Lines 80: There are 17 samples in Fig.S1, but 16 are written in the material.
Lines 105: Clarify the number of ASVs.
Lines 110: Why not consider pH, which is generally believed to be the most important factor affecting the microbial community.
Lines 115: How to distinguish between stochastic and deterministic.
Lines 160: There is no information about bacteria orders in Fig.2b.
Lines 170: How did the 136 samples come from? The x-axis in Fig.3 seems to be only 15.
Lines 200: The author calculated shannon, chao1 and richness earlier, but why only shannon is studied here.
Lines 210: Why is geographic distance not included in the CCA analysis. I would suggest authors to consider both physicochemical and geographical factors to reveal the contribution of environmental and spatial factors to community variation. Based on this, you may state stochastic and deterministic processes in this paper.

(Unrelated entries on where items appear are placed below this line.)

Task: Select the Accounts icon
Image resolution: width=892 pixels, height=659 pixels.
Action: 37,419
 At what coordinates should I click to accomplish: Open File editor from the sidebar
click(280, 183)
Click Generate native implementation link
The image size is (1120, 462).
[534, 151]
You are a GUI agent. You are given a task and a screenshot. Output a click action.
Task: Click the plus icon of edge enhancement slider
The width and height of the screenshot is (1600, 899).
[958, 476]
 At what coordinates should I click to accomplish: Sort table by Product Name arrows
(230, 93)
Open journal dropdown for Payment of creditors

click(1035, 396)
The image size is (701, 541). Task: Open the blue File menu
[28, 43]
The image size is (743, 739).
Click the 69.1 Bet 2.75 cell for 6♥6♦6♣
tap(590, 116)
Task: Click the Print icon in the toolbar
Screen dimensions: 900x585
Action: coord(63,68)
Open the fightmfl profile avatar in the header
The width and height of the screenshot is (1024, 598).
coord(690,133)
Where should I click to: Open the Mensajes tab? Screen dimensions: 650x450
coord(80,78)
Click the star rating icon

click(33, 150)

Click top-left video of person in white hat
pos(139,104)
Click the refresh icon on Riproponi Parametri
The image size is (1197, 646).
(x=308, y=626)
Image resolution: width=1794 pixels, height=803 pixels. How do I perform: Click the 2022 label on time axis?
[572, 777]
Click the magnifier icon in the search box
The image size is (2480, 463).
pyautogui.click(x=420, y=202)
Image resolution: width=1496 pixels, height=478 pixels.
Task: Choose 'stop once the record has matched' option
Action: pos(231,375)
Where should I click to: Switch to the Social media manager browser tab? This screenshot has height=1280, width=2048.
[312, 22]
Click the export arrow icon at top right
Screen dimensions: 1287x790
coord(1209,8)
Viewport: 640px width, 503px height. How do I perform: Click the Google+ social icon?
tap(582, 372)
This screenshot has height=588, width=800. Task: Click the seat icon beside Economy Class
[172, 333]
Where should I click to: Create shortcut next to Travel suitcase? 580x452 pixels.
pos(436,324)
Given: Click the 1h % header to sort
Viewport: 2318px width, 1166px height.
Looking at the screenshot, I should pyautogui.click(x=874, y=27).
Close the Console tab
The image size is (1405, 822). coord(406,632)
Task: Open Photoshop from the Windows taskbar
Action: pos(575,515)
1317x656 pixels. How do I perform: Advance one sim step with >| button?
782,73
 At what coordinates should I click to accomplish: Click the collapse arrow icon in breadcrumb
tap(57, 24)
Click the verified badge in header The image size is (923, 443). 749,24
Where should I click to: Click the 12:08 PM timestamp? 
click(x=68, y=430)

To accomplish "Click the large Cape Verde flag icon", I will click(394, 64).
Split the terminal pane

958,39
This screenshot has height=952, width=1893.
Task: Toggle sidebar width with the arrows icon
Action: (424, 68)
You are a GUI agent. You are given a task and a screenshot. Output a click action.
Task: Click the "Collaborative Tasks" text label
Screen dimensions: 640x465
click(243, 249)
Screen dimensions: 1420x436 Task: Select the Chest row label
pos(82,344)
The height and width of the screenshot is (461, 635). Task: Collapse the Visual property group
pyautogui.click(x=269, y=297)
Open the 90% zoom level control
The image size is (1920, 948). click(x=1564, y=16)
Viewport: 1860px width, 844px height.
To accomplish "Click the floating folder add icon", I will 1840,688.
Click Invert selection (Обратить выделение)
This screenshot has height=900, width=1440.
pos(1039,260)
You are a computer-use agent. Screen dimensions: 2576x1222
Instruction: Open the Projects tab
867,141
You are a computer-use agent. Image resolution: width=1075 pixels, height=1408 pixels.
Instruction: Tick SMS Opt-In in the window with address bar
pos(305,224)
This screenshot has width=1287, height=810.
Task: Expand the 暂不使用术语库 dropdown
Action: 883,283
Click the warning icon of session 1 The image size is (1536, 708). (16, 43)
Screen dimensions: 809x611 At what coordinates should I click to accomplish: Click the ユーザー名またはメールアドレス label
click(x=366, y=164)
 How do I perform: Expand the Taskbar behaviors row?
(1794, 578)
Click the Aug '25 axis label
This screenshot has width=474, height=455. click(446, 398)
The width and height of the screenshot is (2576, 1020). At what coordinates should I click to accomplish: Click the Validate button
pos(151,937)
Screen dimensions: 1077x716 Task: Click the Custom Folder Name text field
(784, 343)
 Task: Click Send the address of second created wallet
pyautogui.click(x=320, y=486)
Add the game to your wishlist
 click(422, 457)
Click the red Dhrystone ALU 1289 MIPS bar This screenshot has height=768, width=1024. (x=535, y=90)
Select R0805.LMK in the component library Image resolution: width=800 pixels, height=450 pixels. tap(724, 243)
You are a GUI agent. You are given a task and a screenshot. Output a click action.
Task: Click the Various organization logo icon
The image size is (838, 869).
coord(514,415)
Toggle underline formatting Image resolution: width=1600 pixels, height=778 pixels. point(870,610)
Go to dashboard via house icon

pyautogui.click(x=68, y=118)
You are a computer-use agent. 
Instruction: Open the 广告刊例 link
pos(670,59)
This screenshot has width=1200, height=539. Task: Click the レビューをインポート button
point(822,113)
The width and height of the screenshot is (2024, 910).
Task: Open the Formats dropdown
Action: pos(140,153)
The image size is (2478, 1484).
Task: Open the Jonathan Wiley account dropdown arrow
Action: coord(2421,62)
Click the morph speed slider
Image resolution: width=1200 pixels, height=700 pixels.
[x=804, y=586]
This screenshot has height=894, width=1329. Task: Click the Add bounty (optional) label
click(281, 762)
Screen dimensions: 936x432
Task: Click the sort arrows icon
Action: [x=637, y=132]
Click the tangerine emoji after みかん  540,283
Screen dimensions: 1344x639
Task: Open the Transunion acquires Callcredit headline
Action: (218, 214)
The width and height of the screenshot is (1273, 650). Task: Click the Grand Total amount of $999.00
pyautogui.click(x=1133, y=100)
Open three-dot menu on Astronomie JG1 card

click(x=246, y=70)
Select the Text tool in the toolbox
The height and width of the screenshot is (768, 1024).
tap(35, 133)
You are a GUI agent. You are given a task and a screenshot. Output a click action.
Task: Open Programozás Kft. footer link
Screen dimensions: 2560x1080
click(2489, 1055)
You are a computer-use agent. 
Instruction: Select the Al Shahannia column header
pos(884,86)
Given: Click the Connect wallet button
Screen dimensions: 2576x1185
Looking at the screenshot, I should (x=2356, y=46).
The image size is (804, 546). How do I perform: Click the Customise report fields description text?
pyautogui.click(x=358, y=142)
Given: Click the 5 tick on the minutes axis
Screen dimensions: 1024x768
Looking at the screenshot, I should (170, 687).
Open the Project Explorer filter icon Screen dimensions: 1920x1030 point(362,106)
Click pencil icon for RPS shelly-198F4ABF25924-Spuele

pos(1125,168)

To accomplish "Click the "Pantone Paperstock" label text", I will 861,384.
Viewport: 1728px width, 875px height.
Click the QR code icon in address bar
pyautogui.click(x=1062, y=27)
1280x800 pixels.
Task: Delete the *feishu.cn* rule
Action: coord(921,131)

Lines 220: Which graph has a slope of 0.210, I can't find it.
Fig.5b: One missing point in the formula.
Citation: https://doi.org/10.5194/bg-2021-103-RC1 -
AC1: 'Reply on RC1', Tzu-Hsuan Tu, 11 Sep 2021
- The analysis of the article is not sufficient to support the conclusion drawn by the author. The authors emphasized stochastic process in the title, but they told nothing related to stochastic processes in either introduction or result or M&M section. How will readers know stochasticity and determinism if you do not mention it in the introduction? The author only analyzed the influence of environmental factors on microbial diversity and the distance attenuation relationship. How can you link these analyses to community assembly mechanisms? So, I don't know how the author concluded that random factors dominated the variation of microbial community.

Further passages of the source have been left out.